Mustafa G. betreibt ein Lebensmittelgeschäft in Nettelnburg. Freie Tage habe er kaum, oft kommt er erst spät nach Hause, erzählt er. Auch an diesem Abend wollte er eigentlich erst gegen 22 Uhr zurück bei seiner Familie sein. Seine Frau warf ihm jedoch am Telefon vor, er lasse sie mit den Kindern allein. Nach dem Streit habe er getrunken, die Liköre Feigling und Berentzen-Apfel, dazu Jack Daniels Cola. Eigentlich trinke er nur bei Geburtstagen. Er habe seinen Vater angerufen, damit der im Laden übernimmt und sich in seinen Wagen gesetzt: „Ich habe in dem Moment nur an meine Frau und an den Streit gedacht.“ Gutachter stellen bei Mustafa G. später 1,54 Promille fest.
Prozess: Angeklagter entschuldigt sich bei Angehörigen
Während der Verhandlung sitzt Mustafa G., ein breitschultriger Mann in dunkelgrünem Hemd, ruhig neben seinem Verteidiger und schaut die meiste Zeit auf den Tisch vor sich. Wenn er spricht klingt seine Stimme gebrochen. Der Verteidiger liest aus der Stellungnahme des Angeklagten vor: „Ich möchte mein tiefstes Bedauern ausdrücken. Ich schäme mich. Es tut mir unendlich Leid, ich habe so viel Kummer und Schmerz verursacht.“
Es werden auch die Entschuldigungen verlesen, die Mustafa G. während des ersten Prozesses direkt an Stefan H. und die Eltern von Linda F. richtete: „Ich weiß, was ich Ihnen angetan habe“ und „der Tod Ihrer Tochter wird immer auf meinen Schultern lasten“ heißt es darin.

※

**GESTELLTE AUFGABE A**
Bitte zieh aus den Datensätzen jede Zeile heraus, die die Zeichenfolge „Task“ enthält. Groß- und Kleinschreibung muss dabei übereinstimmen.
Die Datensätze stehen in keinem Zusammenhang mit dem Text.

(Datensätze)
※

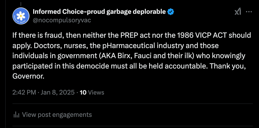Click the "Views" label
This screenshot has height=128, width=259.
[96, 92]
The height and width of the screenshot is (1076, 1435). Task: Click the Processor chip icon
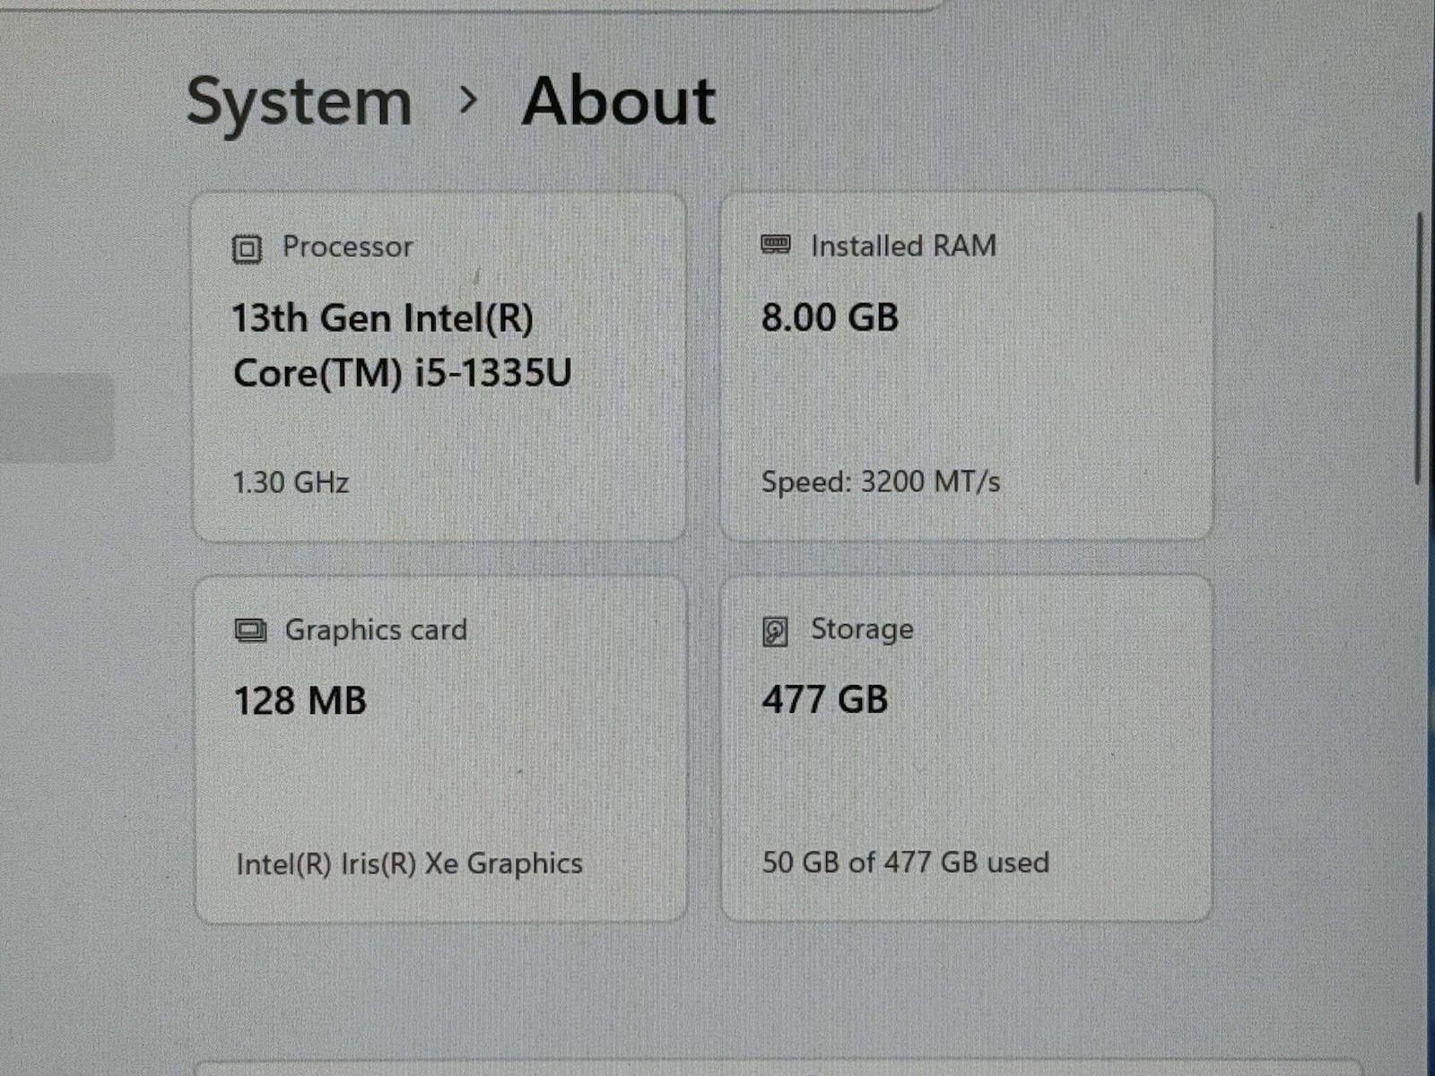coord(247,248)
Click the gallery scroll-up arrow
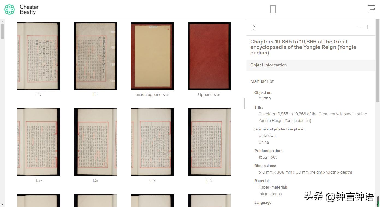Image resolution: width=380 pixels, height=207 pixels. 2,21
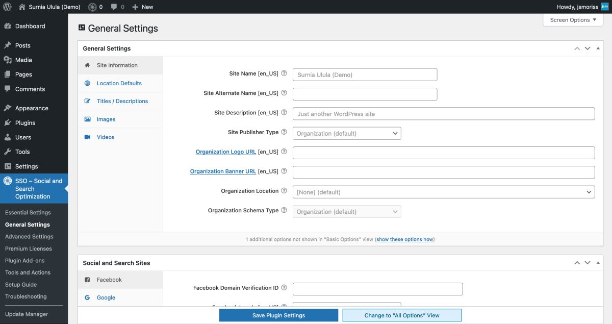Expand the Organization Location dropdown
Image resolution: width=612 pixels, height=324 pixels.
(443, 192)
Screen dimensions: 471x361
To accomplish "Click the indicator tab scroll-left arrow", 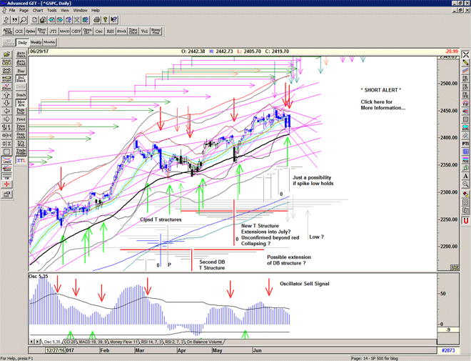I will coord(31,342).
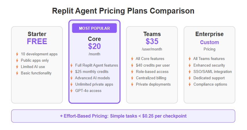This screenshot has width=247, height=130.
Task: Click the Enterprise Custom pricing label
Action: (210, 42)
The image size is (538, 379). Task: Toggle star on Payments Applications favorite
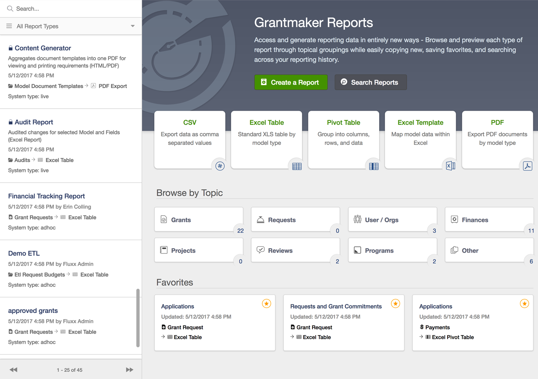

※

**GESTELLTE AUFGABE B**
Schreib den Text über den Prozess gegen Mustafa G. vollständig und wortgetreu ab.

**RICHTIGE AUSGABE A**
The height and width of the screenshot is (1076, 1435). Task: Click the Processor chip icon
Task: Click the Enterprise Custom pricing label
The image size is (538, 379). Task: Toggle star on Payments Applications favorite

**RICHTIGE AUSGABE B**
Mustafa G. betreibt ein Lebensmittelgeschäft in Nettelnburg. Freie Tage habe er kaum, oft kommt er erst spät nach Hause, erzählt er. Auch an diesem Abend wollte er eigentlich erst gegen 22 Uhr zurück bei seiner Familie sein. Seine Frau warf ihm jedoch am Telefon vor, er lasse sie mit den Kindern allein. Nach dem Streit habe er getrunken, die Liköre Feigling und Berentzen-Apfel, dazu Jack Daniels Cola. Eigentlich trinke er nur bei Geburtstagen. Er habe seinen Vater angerufen, damit der im Laden übernimmt und sich in seinen Wagen gesetzt: „Ich habe in dem Moment nur an meine Frau und an den Streit gedacht.“ Gutachter stellen bei Mustafa G. später 1,54 Promille fest.
Prozess: Angeklagter entschuldigt sich bei Angehörigen
Während der Verhandlung sitzt Mustafa G., ein breitschultriger Mann in dunkelgrünem Hemd, ruhig neben seinem Verteidiger und schaut die meiste Zeit auf den Tisch vor sich. Wenn er spricht klingt seine Stimme gebrochen. Der Verteidiger liest aus der Stellungnahme des Angeklagten vor: „Ich möchte mein tiefstes Bedauern ausdrücken. Ich schäme mich. Es tut mir unendlich Leid, ich habe so viel Kummer und Schmerz verursacht.“
Es werden auch die Entschuldigungen verlesen, die Mustafa G. während des ersten Prozesses direkt an Stefan H. und die Eltern von Linda F. richtete: „Ich weiß, was ich Ihnen angetan habe“ und „der Tod Ihrer Tochter wird immer auf meinen Schultern lasten“ heißt es darin.